Tras describir de modo realista la destrucción de Jerusalén, Jesús cambia de registro y comienza a expresarse con un lenguaje diferente, lleno de imágenes inquietantes. Se trata del “lenguaje apocalíptico”, un género literario muy popular en aquella época, caracterizado, entre otras cosas, por utilizar un simbolismo con enigmas, cuyo significado no aparece a primera vista y debe ser interpretado.

Los “signos” de los que habla Jesús en el texto afectan a la totalidad de la creación (cielo, sol, luna, estrellas, tierra y mar). Este simbolismo cósmico es típico de la apocalíptica. Es el universo entero el que se convulsiona. Lo que sucede en el cielo tiene su reflejo en la tierra. La violenta sacudida de las potencias celestes hace presente el final de un orden social injusto, de un mundo “viejo” que se encamina a su destrucción. La reacción más lógica ante ello es el miedo. Sin embargo, el objetivo de la apocalíptica, aunque parezca lo contrario, no es provocar el terror, sino animar la esperanza en medio de la tribulación.

La venida del Hijo del hombre (en griego = parusía) es una imagen bien conocida en la apocalíptica judía. Este movimiento floreció entre los siglos II a.C. y II d.C. y arraigó con fuerza en muchos ambientes cristianos. Fue precisamente en ellos donde Jesús fue identificado con ese personaje misterioso que vendrá como juez al final de los tiempos. Inspirándose en la descripción de Dn 7,13-14, Lucas destaca su condición celeste, ya que lo muestra bajando “en una nube, con gran poder y gloria”.

Lucas presenta este acontecimiento como una buena noticia. El evangelista, que ve a Jesús como Salvador más que como Juez universal, insiste en que la parusía supondrá la liberación definitiva. Con ella se hará presente la plenitud del Reino de Dios (Lc 21,31). Por eso los “signos” que preceden a este acontecimiento no deben angustiar a los creyentes, sino infundir ánimo. Y ya que es imposible saber “cuándo”, lo importante es saber “cómo” hay que prepararse. Se impone, por tanto, vivir el momento presente en actitud de vigilancia activa. De lo contrario, caerá como un lazo sobre todos los habitantes de la tierra”, sobre aquellos que se han dejado adormecer por los vicios y las preocupaciones de una vida irresponsable y superficial.
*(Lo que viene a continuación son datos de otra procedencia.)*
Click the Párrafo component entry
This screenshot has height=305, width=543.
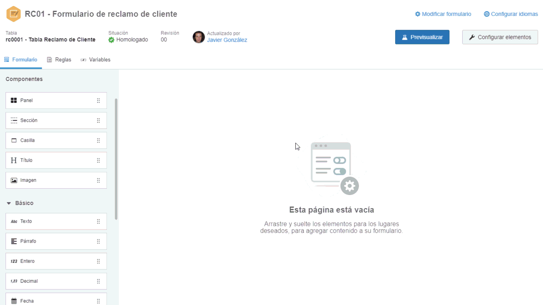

Lucas, aunque conserva este lenguaje escatológico como Marcos y Mateo, lo adapta a su propia visión de la historia de la salvación. Así, corrige el entusiasmo “apocalíptico” de quienes pensaban que los días de este mundo estaban contados. La destrucción del templo y de la ciudad de Jerusalén (año 70 d.C.) hizo que muchos cristianos creyeran que el retorno de Cristo era inminente. En cambio, Lucas que escribe entre los años 80-90 d.C., sabe que esto no es así, que “el fin no vendrá inmediatamente” (Lc 21,9). La historia sigue su curso, según los designios de Dios. Antes de que llegue el “final de los tiempos”, los cristianos, impulsados por el Espíritu, debemos dar testimonio de Jesús en medio de este mundo. Es el tiempo de la Iglesia.

ACTUALIZAMOS

Esperar al Señor no es hacer calendarios sobre el fin del mundo, sino vivir el presente con la lucidez y la responsabilidad propias de los creyentes. Aunque nuestro mundo siga sacudido por acontecimientos que lo convulsionan, no hay que ser alarmistas. Tampoco conformistas. Lo nuestro es creer en un futuro de salvación y mantener viva la esperanza. Si alimentamos el miedo o nos sentimos satisfechos con lo que hay, sin esperar nada nuevo, no estamos preparando la venida liberadora del Hijo del hombre.

  1. Esperar la venida de Cristo nos compromete a vivir el presente liberándonos y liberando:

¿Cómo concretar ese compromiso en nuestra vida cotidiana?

  1. Si queremos estar preparados, no podemos vivir “adormilados” por el mundo que nos rodea:

¿Qué realidades nos embotan el corazón y nos impiden vivir el presente con esa actitud activa y atenta que Jesús nos pide?

  1. Estamos en Adviento. Por eso, y aunque el panorama es muchas veces sombrío…

¿Cómo te ayudan estas palabras del evangelio a mantenerte firme y vigilante?

  1. «Habrá signos …»

¿Qué signos de esperanza descubres en nuestro mundo?